Identification in Islets of Langerhans of a New Rat α2-Adrenergic Receptor

Abstract

The islets of Langerhans are richly innervated, and an inhibitory effect on insulin secretion, mediated through α2-adrenergic receptors, appears to be an important physiological neural modulator of β-cell function. An α2-receptor was cloned from isolated newborn rat islets using a polymerase chain reaction (PCR) approach. This receptor was shown by sequencing to be a new rat α2-receptor very similar to the human α2-C2 receptor. No other α2-receptor subtype was identified in normal islets by the PCR using os-receptor primers. This was also the only α2-receptor subtype present in the exocrine pancreas and liver.
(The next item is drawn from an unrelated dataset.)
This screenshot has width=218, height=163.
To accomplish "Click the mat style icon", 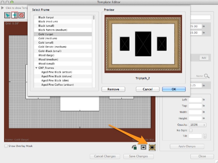I will pyautogui.click(x=143, y=147).
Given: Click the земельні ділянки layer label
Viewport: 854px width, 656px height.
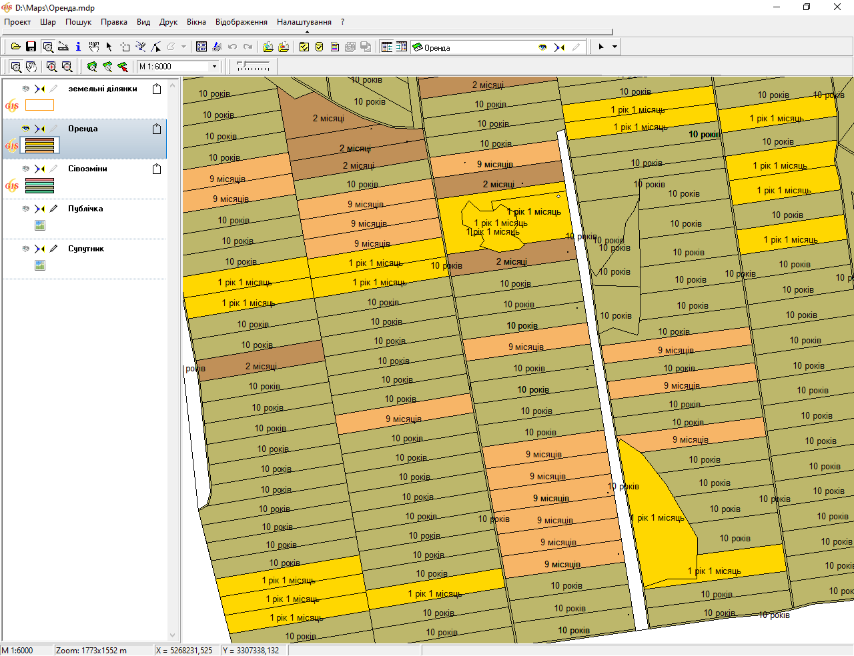Looking at the screenshot, I should click(103, 89).
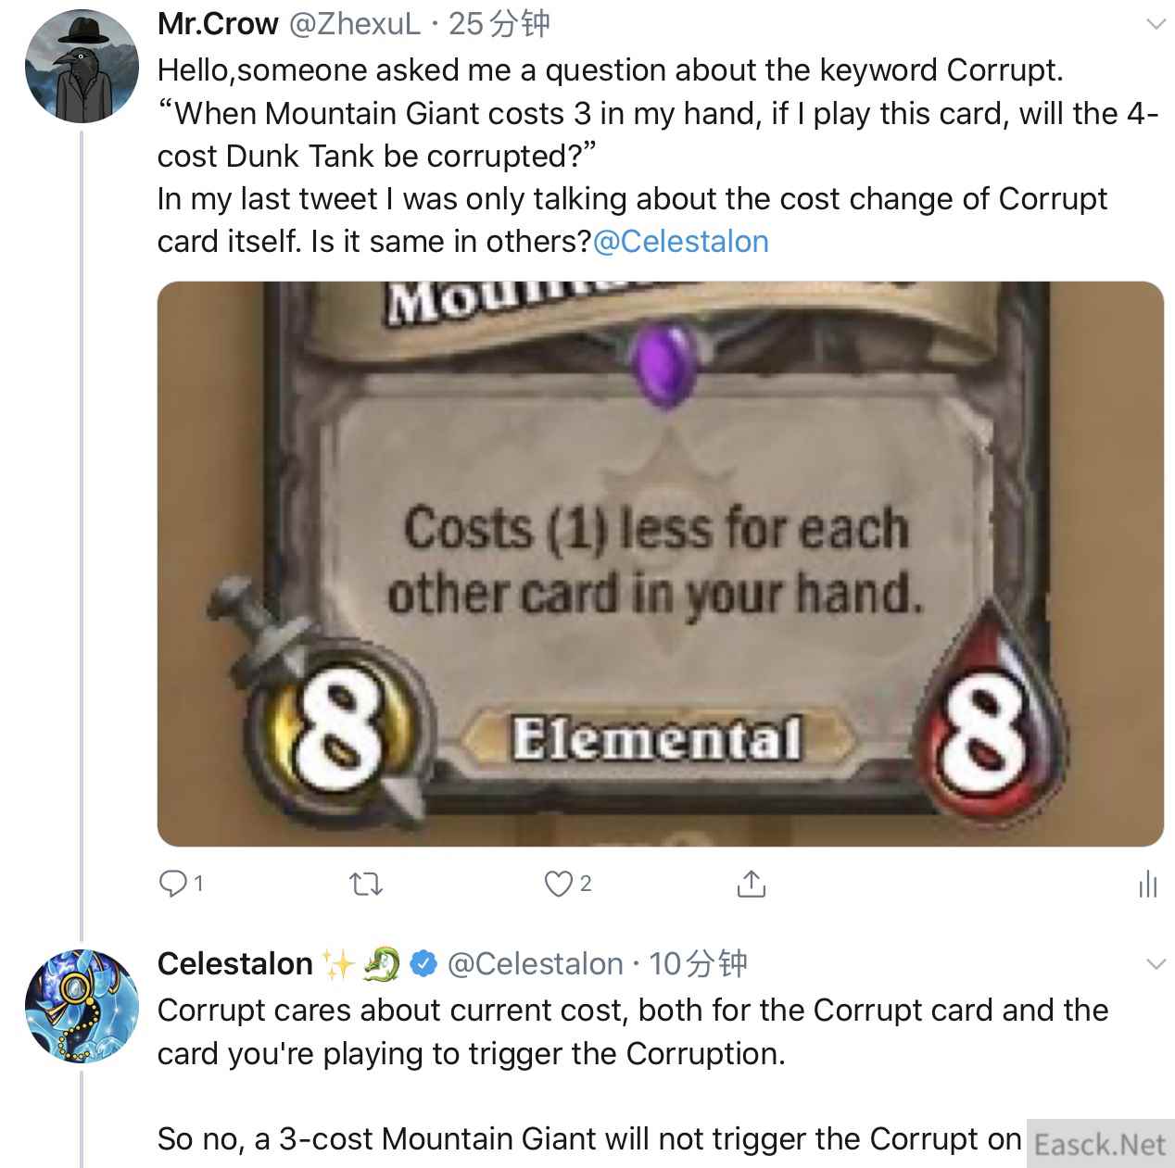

In contrast, in the β-cell line, βTC3, the α2-C2 receptor was not detected, but the α2-C4 and α2-C10 receptor subtypes were detected. It is suggested that the α2-C2 subtype may be the principal α2-receptor mediating inhibitory autonomic nervous system activity in the gastrointestinal tract. A comparison of the rat islet, pancreas, and liver α2-receptor sequences reported here with previously reported α2-receptor sequences indicates that the rat islet α2-receptor is not the rat α2-C2 homologue previously denoted as RNGα2, but is a new, fourth rat subtype with an even higher similarity to the human α2-C2 receptor.